There are seedless grapes, seedless oranges and seedless watermelons. Is anyone working on making other seedless fruits? Like say, cherries or peaches? Imagine a world where you wouldn’t have to deal with pits in fruits such as plums or apricots?
Is there a difference between a seed and a pit that makes it more difficult to cultivate a seedless cherry tree? Or do we have to wait until some freak of nature comes along and then clone it?
Just a WAG - I don’t know enough botany to do more - but I suspect the difference has to do with how, on the one hand, you have seeds distributed throughout the fruit, where on the other hand, you have one big seed around which the fruit grows. I don’t know, but perhaps the seed is acting as a kind of scaffold for the fruit.
Yes. I think all of the seedless fruits we have at the moment are berries (yes, oranges and watermelons are berries) - and these can be made to form even when there are no seeds, or in some cases, do so regardless naturally.
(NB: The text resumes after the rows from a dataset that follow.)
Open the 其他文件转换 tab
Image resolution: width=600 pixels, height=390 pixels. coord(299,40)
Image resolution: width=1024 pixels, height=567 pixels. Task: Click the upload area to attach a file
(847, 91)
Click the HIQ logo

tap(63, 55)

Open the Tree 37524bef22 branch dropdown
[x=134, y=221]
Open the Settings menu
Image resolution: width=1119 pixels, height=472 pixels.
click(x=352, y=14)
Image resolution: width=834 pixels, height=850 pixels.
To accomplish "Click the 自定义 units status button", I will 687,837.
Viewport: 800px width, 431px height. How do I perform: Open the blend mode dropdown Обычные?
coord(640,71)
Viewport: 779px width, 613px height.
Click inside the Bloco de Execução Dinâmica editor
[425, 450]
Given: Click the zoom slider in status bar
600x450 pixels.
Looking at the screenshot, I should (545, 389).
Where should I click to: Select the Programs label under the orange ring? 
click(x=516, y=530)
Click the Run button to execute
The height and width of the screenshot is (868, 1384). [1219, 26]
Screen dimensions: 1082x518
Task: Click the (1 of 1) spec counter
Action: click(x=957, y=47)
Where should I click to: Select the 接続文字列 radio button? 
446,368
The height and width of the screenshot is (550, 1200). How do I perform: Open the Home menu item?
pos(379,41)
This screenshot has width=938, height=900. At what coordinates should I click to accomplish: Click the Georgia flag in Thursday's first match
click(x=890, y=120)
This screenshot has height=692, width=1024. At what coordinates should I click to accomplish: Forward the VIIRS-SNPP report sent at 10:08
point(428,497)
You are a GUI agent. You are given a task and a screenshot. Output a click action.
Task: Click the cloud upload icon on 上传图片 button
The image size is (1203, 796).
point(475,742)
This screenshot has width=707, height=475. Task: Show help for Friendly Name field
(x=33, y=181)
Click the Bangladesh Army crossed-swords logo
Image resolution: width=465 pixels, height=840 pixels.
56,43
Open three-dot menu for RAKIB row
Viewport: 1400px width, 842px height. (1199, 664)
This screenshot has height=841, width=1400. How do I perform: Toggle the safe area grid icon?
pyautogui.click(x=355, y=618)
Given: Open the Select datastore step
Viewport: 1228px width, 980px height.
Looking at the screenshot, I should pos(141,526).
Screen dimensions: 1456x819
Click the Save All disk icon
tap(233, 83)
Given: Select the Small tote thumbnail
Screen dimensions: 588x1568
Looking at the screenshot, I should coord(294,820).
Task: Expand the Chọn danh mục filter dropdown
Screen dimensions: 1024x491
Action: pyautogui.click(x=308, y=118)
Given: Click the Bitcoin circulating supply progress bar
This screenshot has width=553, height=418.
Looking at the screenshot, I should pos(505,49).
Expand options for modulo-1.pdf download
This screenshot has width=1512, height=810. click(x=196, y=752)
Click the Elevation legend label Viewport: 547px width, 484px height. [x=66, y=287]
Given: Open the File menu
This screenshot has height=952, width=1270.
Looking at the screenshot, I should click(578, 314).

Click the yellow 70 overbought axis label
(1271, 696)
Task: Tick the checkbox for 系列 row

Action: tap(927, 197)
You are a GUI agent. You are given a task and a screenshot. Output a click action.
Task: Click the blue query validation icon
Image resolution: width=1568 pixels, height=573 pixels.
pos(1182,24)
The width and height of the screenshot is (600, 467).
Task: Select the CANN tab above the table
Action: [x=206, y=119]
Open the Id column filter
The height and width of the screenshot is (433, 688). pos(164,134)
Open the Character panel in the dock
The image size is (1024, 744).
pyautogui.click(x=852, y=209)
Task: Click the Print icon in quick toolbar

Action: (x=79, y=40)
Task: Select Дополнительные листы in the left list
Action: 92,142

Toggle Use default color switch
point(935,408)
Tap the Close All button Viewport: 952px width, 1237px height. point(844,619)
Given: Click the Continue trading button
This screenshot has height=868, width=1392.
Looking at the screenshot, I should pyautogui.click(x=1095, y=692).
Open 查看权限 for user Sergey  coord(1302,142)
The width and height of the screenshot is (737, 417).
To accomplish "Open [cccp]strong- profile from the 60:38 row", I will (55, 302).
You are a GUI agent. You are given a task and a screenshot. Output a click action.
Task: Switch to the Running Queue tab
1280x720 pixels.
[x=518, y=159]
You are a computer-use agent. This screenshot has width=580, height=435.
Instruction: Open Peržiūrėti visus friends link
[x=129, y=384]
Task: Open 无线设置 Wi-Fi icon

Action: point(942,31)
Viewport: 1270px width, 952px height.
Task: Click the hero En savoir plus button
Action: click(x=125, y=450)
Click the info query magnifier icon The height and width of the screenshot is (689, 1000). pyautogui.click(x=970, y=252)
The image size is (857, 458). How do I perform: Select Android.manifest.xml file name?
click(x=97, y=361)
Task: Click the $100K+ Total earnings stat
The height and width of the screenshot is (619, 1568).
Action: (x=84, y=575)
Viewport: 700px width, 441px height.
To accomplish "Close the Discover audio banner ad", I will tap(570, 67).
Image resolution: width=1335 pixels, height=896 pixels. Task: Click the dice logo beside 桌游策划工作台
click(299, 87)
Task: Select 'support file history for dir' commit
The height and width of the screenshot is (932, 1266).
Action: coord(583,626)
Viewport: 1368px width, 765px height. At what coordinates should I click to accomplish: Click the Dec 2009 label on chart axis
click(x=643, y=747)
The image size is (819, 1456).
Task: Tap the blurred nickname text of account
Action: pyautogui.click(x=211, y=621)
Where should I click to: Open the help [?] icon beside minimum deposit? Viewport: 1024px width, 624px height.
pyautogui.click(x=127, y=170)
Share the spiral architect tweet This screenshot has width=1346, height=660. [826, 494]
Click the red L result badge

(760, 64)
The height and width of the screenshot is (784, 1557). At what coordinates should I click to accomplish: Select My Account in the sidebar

Drupes (including stone fruits such as cherries, plums, peaches) are a whole different form of fruit that develop in a different way - I suspect that development is more dependent on the presence of the stone.
There are varieties of peach that have donut-shaped flesh surrounding a very small stone - I reckon that’s as close as you can get.
And yes, there are people working on seedless fruits and other vegetables. Monsanto for example is doing a lot of research on that field and getting a lot of flak regarding their linked marketing practices.
The traditional research method is based on noticing that a cultivar (a variety) of fruit is likely to have less seeds than others, and selecting for that trait. The problem then is that, if the cultivar is really grown as a whole plant, you still need some seeds to be able t grow it (some fruits are always grown as grafts, no seeds required).